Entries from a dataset

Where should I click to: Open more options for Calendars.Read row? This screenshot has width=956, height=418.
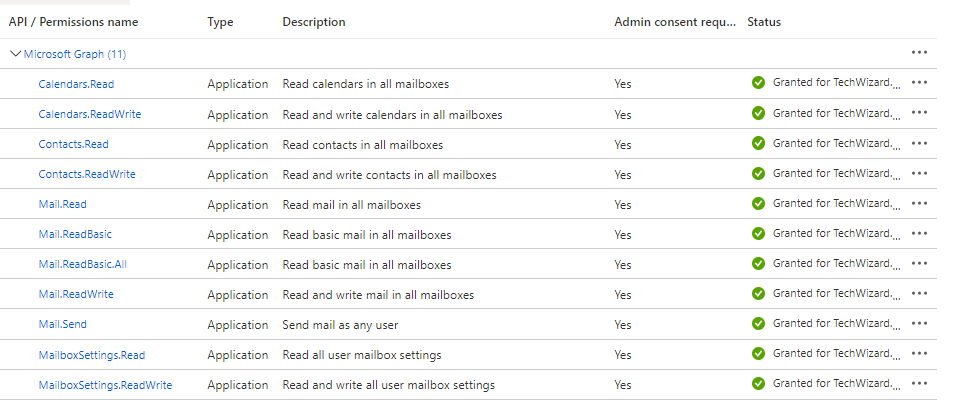919,83
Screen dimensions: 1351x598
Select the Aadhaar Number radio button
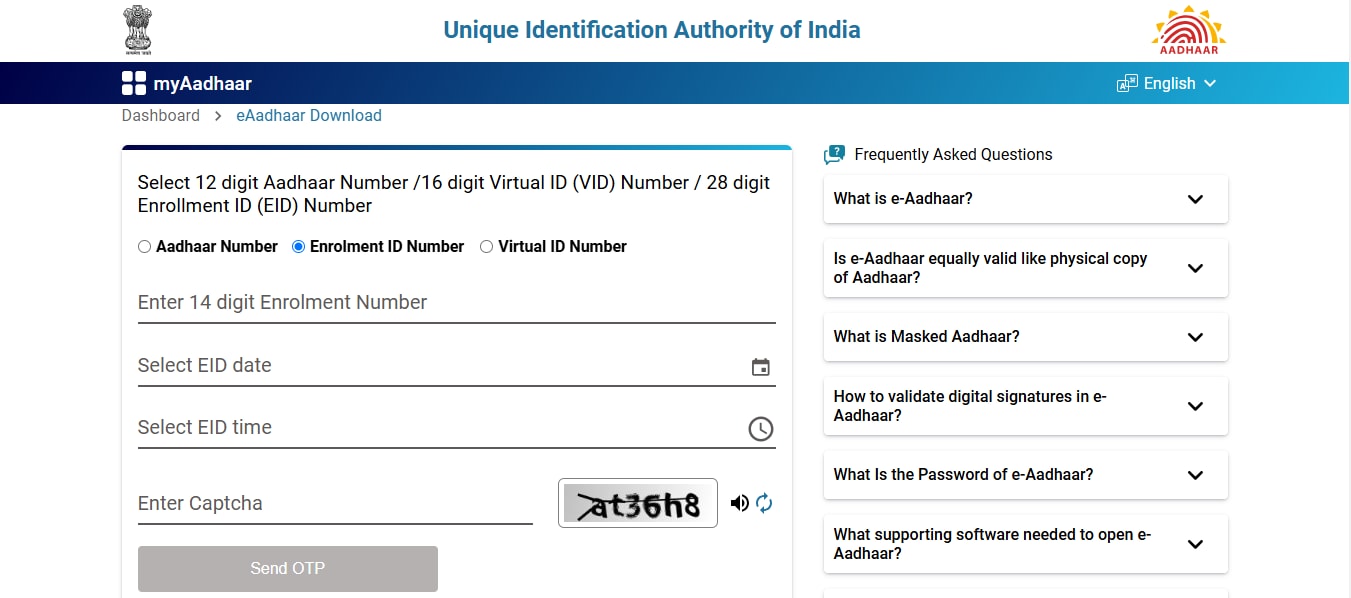coord(145,247)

## Directions for this task
Which lines in the entries above contain the word "should"? Return each one in full.

## Solution to the problem
Where should I click to: Open more options for Calendars.Read row? This screenshot has width=956, height=418.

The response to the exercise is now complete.